Abstract The rate of chemical weathering has been observed to increase with the rate of physical erosion in published comparisons of many catchments, but the mechanisms that couple these processes are not well understood. We investigated this question by examining the chemical weathering and porosity profiles from catchments developed on marine shale located in Pennsylvania, USA (Susquehanna Shale Hills Critical Zone Observatory, SSHCZO); California, USA (Eel River Critical Zone Observatory, ERCZO); and Taiwan (Fushan Experimental Forest). The protolith compositions, protolith porosities, and the depths of regolith at these sites are roughly similar while the catchments are characterized by large differences in erosion rate (1–3 mm yr−1 in Fushan ≫ 0.2–0.4 mm yr−1 in ERCZO ≫ 0.01–0.025 mm yr−1 in SSHCZO).

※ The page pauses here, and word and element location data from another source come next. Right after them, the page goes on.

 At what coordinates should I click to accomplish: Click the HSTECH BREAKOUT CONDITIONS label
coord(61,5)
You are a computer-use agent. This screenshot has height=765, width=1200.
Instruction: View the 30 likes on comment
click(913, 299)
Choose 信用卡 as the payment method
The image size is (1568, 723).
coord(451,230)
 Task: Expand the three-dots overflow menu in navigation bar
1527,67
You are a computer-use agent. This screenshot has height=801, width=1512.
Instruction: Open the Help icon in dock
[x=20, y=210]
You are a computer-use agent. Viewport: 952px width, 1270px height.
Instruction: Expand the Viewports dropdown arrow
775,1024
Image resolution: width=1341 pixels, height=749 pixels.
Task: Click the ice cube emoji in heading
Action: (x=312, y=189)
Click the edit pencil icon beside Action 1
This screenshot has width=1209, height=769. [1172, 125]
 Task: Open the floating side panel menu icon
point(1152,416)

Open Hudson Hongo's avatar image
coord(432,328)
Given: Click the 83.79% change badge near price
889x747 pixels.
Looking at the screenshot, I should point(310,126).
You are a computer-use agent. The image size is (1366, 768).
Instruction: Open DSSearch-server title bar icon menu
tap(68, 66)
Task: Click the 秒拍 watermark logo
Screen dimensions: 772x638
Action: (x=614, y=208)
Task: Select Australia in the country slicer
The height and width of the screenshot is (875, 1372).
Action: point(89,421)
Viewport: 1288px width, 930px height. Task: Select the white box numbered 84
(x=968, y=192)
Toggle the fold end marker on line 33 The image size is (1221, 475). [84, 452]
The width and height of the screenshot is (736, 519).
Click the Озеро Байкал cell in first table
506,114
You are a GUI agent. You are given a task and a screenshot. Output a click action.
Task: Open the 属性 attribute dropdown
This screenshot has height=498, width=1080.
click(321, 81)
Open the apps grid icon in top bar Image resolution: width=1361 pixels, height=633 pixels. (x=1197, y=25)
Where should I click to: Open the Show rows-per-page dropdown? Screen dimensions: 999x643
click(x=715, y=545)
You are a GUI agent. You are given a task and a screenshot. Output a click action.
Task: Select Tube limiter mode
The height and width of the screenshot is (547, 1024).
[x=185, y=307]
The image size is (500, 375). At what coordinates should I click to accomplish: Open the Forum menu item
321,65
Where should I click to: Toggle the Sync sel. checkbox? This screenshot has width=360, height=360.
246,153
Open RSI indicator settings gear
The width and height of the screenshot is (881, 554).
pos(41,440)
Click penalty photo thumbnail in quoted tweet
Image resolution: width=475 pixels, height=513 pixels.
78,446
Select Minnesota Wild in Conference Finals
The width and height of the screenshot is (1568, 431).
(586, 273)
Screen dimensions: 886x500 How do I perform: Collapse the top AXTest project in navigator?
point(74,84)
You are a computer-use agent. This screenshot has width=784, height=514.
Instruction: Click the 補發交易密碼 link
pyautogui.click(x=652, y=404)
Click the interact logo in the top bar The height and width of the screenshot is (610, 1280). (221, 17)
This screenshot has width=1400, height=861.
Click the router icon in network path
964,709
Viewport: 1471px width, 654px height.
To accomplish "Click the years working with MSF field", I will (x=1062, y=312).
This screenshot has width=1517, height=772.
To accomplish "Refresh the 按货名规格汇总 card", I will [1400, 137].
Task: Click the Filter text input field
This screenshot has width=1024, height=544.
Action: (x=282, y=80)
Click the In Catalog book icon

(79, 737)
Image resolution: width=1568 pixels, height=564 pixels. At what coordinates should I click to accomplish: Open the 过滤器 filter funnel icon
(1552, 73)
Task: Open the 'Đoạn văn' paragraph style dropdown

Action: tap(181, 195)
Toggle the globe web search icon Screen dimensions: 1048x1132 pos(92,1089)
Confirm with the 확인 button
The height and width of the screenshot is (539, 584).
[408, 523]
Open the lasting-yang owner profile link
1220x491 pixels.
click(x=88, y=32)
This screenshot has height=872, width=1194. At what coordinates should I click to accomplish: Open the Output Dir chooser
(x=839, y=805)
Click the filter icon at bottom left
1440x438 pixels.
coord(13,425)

The natural experiment did not totally isolate erosion as a variable: mean annual precipitation varied along the erosion gradient (4.2 m yr−1 in Fushan > 1.9 m yr−1 in ERCZO > 1.1 m yr−1 in SSHCZO), so the fastest eroding site experiences nearly twice the mean annual temperature of the other two. Even though erosion rates varied by about 100×, the depth of pyrite and carbonate depletion (defined here as regolith thickness) is roughly the same, consistent with chemical weathering of those minerals keeping up with erosion at the three sites. These minerals were always observed to be the deepest to react, and they reacted until 100% depletion. In two of three of the catchments where borehole observations were available for ridges, these minerals weathered across narrow reaction fronts. On the other hand, for the rock-forming clay mineral chlorite, the depth interval of weathering was wide and the extent of depletion observed at the land surface decreased with increasing erosion/precipitation. Thus, chemical weathering of the clay did not keep pace with erosion rate. But perhaps the biggest difference among the shales is that in the fast-eroding sites, microfractures account for 30–60% of the total porosity while in the slow-eroding shale, dissolution could be directly related to secondary porosity. We argue that the microfractures increase the influx of oxygen at depth and decrease the size of diffusion-limited internal domains of matrix, accelerating weathering of pyrite and carbonate under high erosion-rate conditions. Thus, microfracturing is a process that can couple physical erosion and chemical weathering in shales.